Fugue today announced it has extended its eponymous platform for securing cloud environments to include container runtime environments.
Josh Stella, Fugue’s CEO, says it’s more cost effective for organizations to employ a platform they are already using to secure virtual machines running in those environments, rather than acquiring a separate platform.
Most IT teams will be running monolithic applications in the cloud alongside microservices-based applications, built using containers, for years to come, says Stella.
Specifically, Fugue provides security and compliance tools for managed container services offered by Amazon Web Services (AWS) and Microsoft Azure.
According to the Docker Benchmark, defined by the Center for Internet Security (CIS), the Fugue platform provides continuous configuration visibility, security checks and compliance reporting to enable IT teams to run policy checks against IT infrastructure that has been provisioned as code.

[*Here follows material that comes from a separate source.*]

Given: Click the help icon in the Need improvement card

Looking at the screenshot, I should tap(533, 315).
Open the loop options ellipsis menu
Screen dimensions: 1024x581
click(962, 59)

As is the case in most virtual machine deployments, Stella says the bulk of container security issues IT organizations encounter can be traced to misconfigurations. The Fugue platform ensures infrastructure is configured correctly by checking it against either the CIS Docker Benchmark or a set of additional custom rules, defined by IT security teams, using the Open Policy Agent (OPA) software developed by the Cloud Native Computing Foundation (CNCF).
Fugue also checks for compliance with a wide variety of standards and regulations, including the General Data Protection Rule (GDPR), Payment Card Industry Data Security Standard (PCI DSS) and the Healthcare Industry Portability and Accountability Act (HIPAA).

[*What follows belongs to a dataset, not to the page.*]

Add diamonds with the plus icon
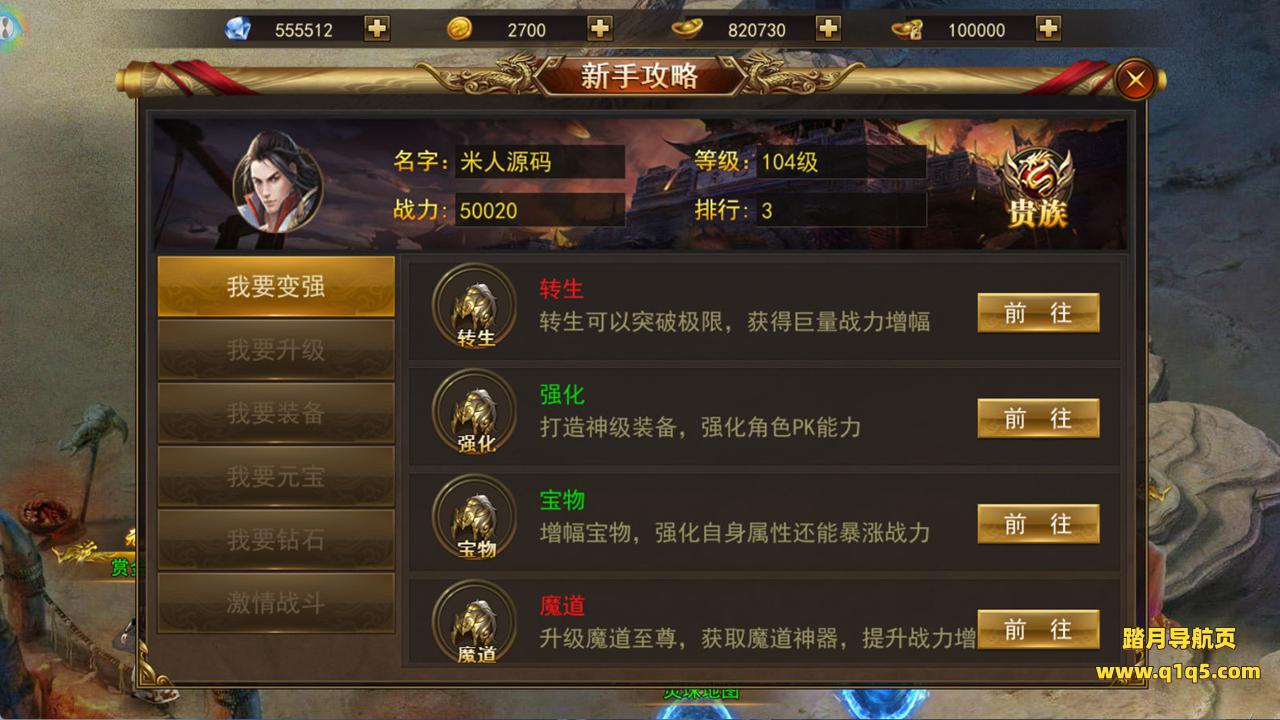This screenshot has width=1280, height=720. click(x=377, y=29)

The company also provides access to a Fugue Best Practices framework to protect against advanced misconfiguration exploits involving, for example, complex identity and access management (IAM) vulnerabilities. There’s also a cloud security posture management (CSPM) platform that provides access to a data warehouse for analyzing data collected by both Fugue and third-party security tools.

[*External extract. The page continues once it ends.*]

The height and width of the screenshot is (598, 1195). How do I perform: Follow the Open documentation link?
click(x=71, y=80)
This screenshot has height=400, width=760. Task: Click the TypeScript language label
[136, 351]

Of course, container runtimes are only one aspect of container security. IT organizations need to craft a set of DevSecOps best practices that span everything from securing code as it is written and encapsulated to the hosts on which those containers are deployed. In many cases, the adoption of containers requires IT teams to shift responsibility for application security further left toward developers. The challenge now is making sure those developers have access to the tools needed to assume that responsibility.
In the meantime, most of the breaches involving containers thus far have involved cybercriminals using containers to run cryptojacking malware on hosts to mine digital currencies. While many IT staff view such efforts as the digital equivalent of a nuisance crime, those breaches indicate cybercriminals already know how to compromise container environments. With more digital business transformation initiatives revolving around container platforms, it’s now only a matter of time before container breaches become a lot more impactful.